A Stanford-led study, published on September 27 in Nature Water, reveals how water systems like desalination plants and wastewater treatment facilities could support the affordability and reliability of renewable energy.
The research introduces a framework for evaluating how water systems can adjust their energy use to balance the fluctuating supply and demand of the power grid.
“With grids shifting to renewable energy sources, like wind and solar, managing energy demand becomes challenging,” said Akshay Rao, lead author and Stanford environmental engineering PhD student.
“Our method helps water and energy operators coordinate to achieve both decarbonization and water reliability goals.”
As renewable energy grows, energy storage technologies like batteries are often used to balance the grid, but these can be costly. The study suggests that water systems, which consume 5% of the nation’s electricity, could offer an alternative by adjusting their operations in response to grid needs.

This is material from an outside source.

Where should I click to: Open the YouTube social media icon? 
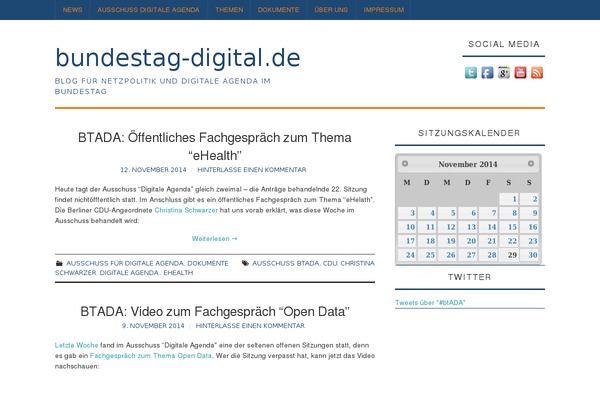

Researchers developed a framework that evaluates the energy flexibility of water systems compared to other storage options, such as lithium-ion batteries.

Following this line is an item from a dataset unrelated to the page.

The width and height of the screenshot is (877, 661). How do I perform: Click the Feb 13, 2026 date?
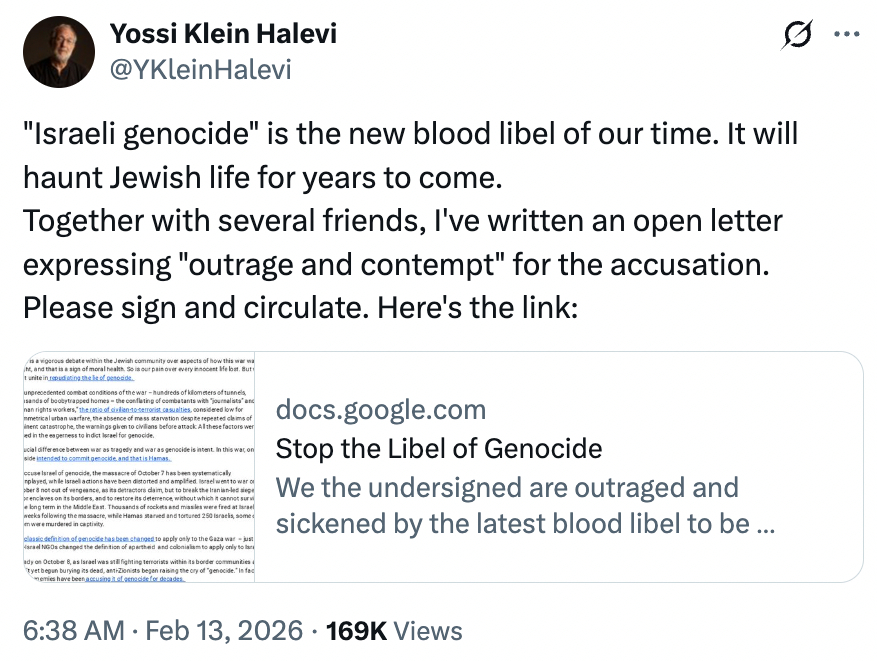pyautogui.click(x=225, y=631)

Testing on facilities in California, Texas, Florida, and New York demonstrated that these systems could shift up to 30% of their energy usage during peak times, reducing costs and relieving grid stress.
Desalination plants showed the highest potential for flexibility, adjusting water recovery, or pausing operations when energy prices spike.
This approach could help utility operators make informed decisions on plant operations, ultimately aiding the transition to renewable energy.
“Water systems can play a critical role in making renewable energy more affordable with the right investments and policies,” Rao added.